Single by Mallrat

from the EP In the Sky
- Released: 1 June 2018
- Length: 3:37
- Label: Dew Process
- Songwriter(s): Grace Shaw; Konstantin Kersting;
- Producer(s): Konstantin Kersting

Mallrat singles chronology
| "UFO" (2018) | "Groceries" (2018) | "Nobody's Home" (2019) |

Music video
- "Groceries" on YouTube

= Groceries (song) =

"Groceries" is a song by Australian musician Mallrat. It was released in June 2018 as the third single from Mallrat's second EP In the Sky. The song peaked at number 58 on the ARIA Charts and was certified platinum in Australia.

The song was voted number 7 on the Triple J Hottest 100, 2018.
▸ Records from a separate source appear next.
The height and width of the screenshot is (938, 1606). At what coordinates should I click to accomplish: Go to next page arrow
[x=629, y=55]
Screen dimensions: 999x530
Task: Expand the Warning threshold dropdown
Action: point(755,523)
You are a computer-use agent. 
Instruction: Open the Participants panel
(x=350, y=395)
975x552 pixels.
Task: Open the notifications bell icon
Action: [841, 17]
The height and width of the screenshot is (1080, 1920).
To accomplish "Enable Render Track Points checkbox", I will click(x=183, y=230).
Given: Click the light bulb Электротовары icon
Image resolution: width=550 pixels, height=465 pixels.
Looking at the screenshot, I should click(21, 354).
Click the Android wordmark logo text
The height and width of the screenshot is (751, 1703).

Mallrat told Happy Mag the song is "about having a crush but not wanting to have a crush on someone. Being like, this is so annoying, I don't want this. I love being independent, so when you really like someone it can be annoying."

==Reception==
AIRIT called "Groceries" "a heavenly pop hymn" saying "Its cascading vocal melodies, snappy beats, lovesick lyrics, and a chorus that will have set up a home in your heart well before you even finish the first play through."

==Track listing==
Digital download
1. "Groceries" – 3:37

==Charts==

| Chart (2019) | Position |
|---|---|
| Australia Singles (ARIA) | 57 |

===Year-end charts===

| Chart (2019) | Position |
|---|---|
| Australian Artist (ARIA) | 27 |

==Certifications==

| Region | Certification | Certified units/sales |
| Australia (ARIA) | 3× Platinum | 210,000^{‡} |
^{‡} Sales+streaming figures based on certification alone.